27F, I had a pretty shitty experience in middle school, had better acquaintances in HS but definitely dealt with some catty chicks. It wasn’t your “maybe they’re jealous” situation, I think they were simply assholes. As a result, I’m almost 30 but to top it I haven’t had a good experience with the dating apps which doesn’t help with my self worth. I was a chubby kid now thick/slim adult but from the lack of attention from guys plus assholes from my past, I really believe there must be something wrong with me. I get matches on the apps, it usually doesn’t go anywhere, lack of interest from either me or the guy & just a waste of time I have lost so much interest in using the apps.

Given information:
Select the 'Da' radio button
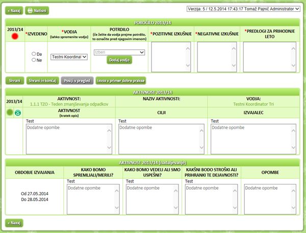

Problems to solve:
**a)** Answer from the post on self-worth and dating apps:
(i) How old is the writer?
(ii) How does the writer describe her body as a kid and as an adult?
(iii) What usually happens with the matches she gets on the apps?
**b)** Please write a continuation of the post on self-worth and dating apps, starting right after its last sentence.
The material is unrelated to the post on self-worth and dating apps.

Answers for the exercise:
**a)**
(i) 27.
(ii) She was a chubby kid and is now a thick/slim adult.
(iii) They usually don't go anywhere.

**b)**
3 comments
  1. Well in my case it took some pretty extensive work on myself to start feeling confident enough to actually date. In my early 20s when people first started calling me handsome I assumed they were just taking the piss. Over time I learned to accept that people found me attractive even if I couldn’t see it myself. There were some struggles in committed relationships too, since I would often take longer to open up about insecurities

  2. Therapy. I’m not saying it to be judgy, bc I go to therapy. I still deal with self esteem issues bc of my appearance and guys aren’t any better, and I lost a ton of weight!

  3. Honestly, being bullied in middles school only made it easier for me to date. It wasn’t physical bullying, just mostly insults, singling out and backhanded compliments. It taught me to not give a shit about what other say and think about me, and as result made pretty much immune to rejection and ghosting.